On peut comparer la dissémination à la folie du don. Donner sans attente de retour, sans rationalité, sans s'inscrire dans une circulation économique ni symbolique. Un texte raconte une histoire de ce genre, qui le fait déborder de son cadre et partir en fumée.
Quand la dissémination est coupée de toute finalité, quand elle se déploie sans thème, sans texte, sans représentation, sans contenu ni signification, comme pur parergon, alors il y a en elle une beauté, une beauté libre, inconditionnelle.
5. Différence sexuelle.
Pour élucider la différence sexuelle, c'est de la dissémination qu'il faut partir, ou plus exactement de ce que Derrida appelle la jetée disséminale (Geworfenheit heideggerienne). Avant toute différence, y compris sexuelle, il y a déjà de la dissension. La dyade s'appuie sur cette dispersion préalable. Qu'on appartienne à l'un ou l'autre sexe, il faut obéir à la loi de l'hymen, qui est celle de l'éloignement du propre, celle qui écarte la référence. Dans le repli de l'hymen, là où l'union dans le mariage et le déchirement dans la défloration sont inséparables, dans cette inquiétante étrangeté, ce qui est le plus extérieur, étranger, hétérogène, est déjà en soi. A partir de là, la dissémination circule indéfiniment sur elle-même. Elle n'est limitée qu'à la marge, par pliure, et peut servir de matrice théorique pour analyser la sexualité féminine.
6. Aujourd'hui.
Aujourd'hui, la dissémination remet la philosophie en scène et son livre en jeu. Mais c'est une philosophie qui a perdu la tête, qui déborde de son sens, dont le texte prolifère, et avec lui le "je", ce simulacre d'identité. Elle ne complète pas la nature, mais elle s'y ajoute, dans le livre, hors-livre et sur la tranche du livre. Mais il ne faut pas prendre la dissémination elle-même pour une valeur transcendantale, un signifié originaire, un sens ultime. Le secret reste intact, dans l'obscurité.
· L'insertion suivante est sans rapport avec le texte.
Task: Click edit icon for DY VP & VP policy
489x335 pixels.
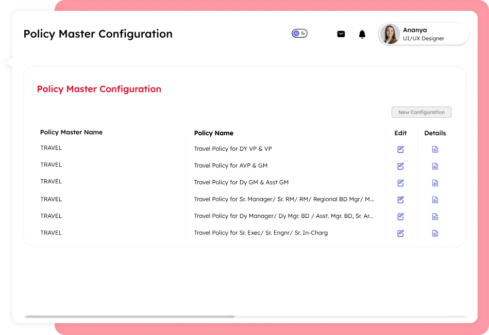Action: [x=400, y=149]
Que dit la loi? Que le Tabernacle reste vide et la dissémination fatale. L'homme hébraïque a anticipé ce parcours. dans sa structure littérale (Ich), il a toujours été disséminé et il l'est toujours, à la façon d'une grenade.
Le projet orlovien se présente comme mouvement de dissémination, en surnombre par rapport au texte de Derrida et à quelques autres, à la façon dont lui-même avait commenté Nombres, en surnombre par rapport au texte de Sollers.